Your task: Locate every row below that contains the string "Select" and copy each of those rows in full. Treat uppercase and lowercase letters as distinct.

Exercise material:

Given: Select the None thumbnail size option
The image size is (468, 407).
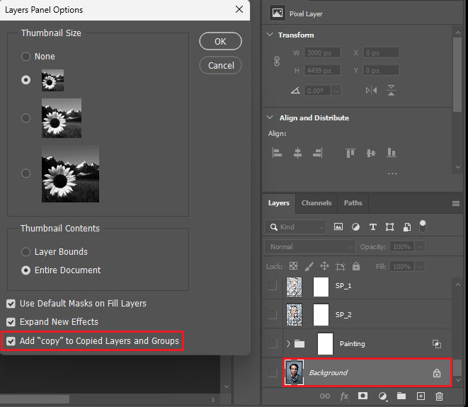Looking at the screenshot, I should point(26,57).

---

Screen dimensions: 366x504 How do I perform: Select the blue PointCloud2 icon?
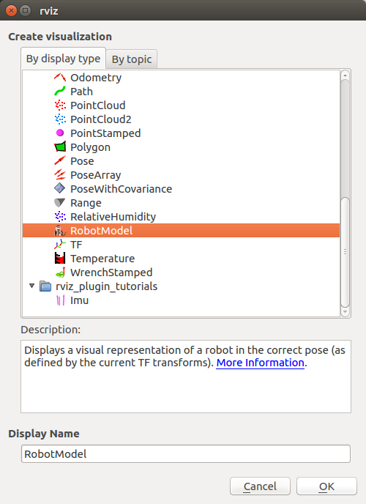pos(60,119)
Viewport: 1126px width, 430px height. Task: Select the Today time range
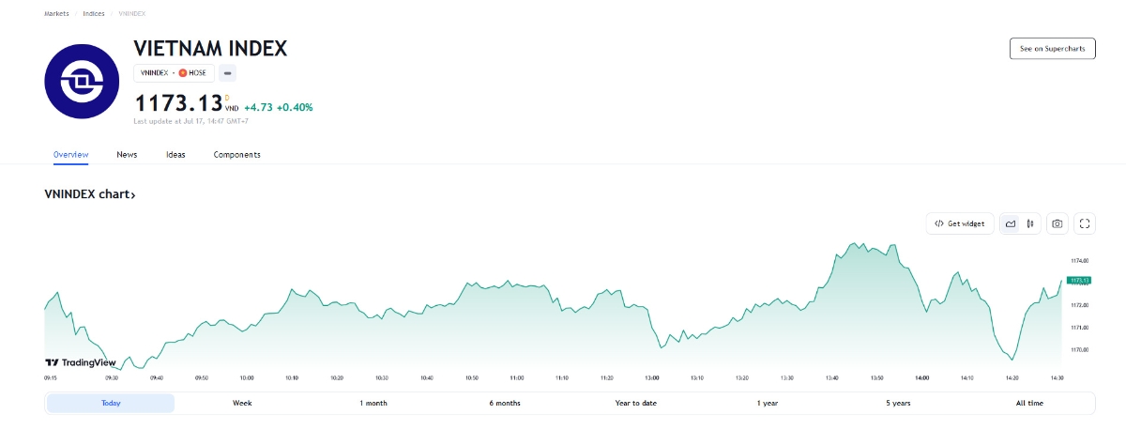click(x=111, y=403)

Response below:
Given: Select the None thumbnail size option
Screen dimensions: 366x504 How do I perform: Select the blue PointCloud2 icon?
Viewport: 1126px width, 430px height. Task: Select the Today time range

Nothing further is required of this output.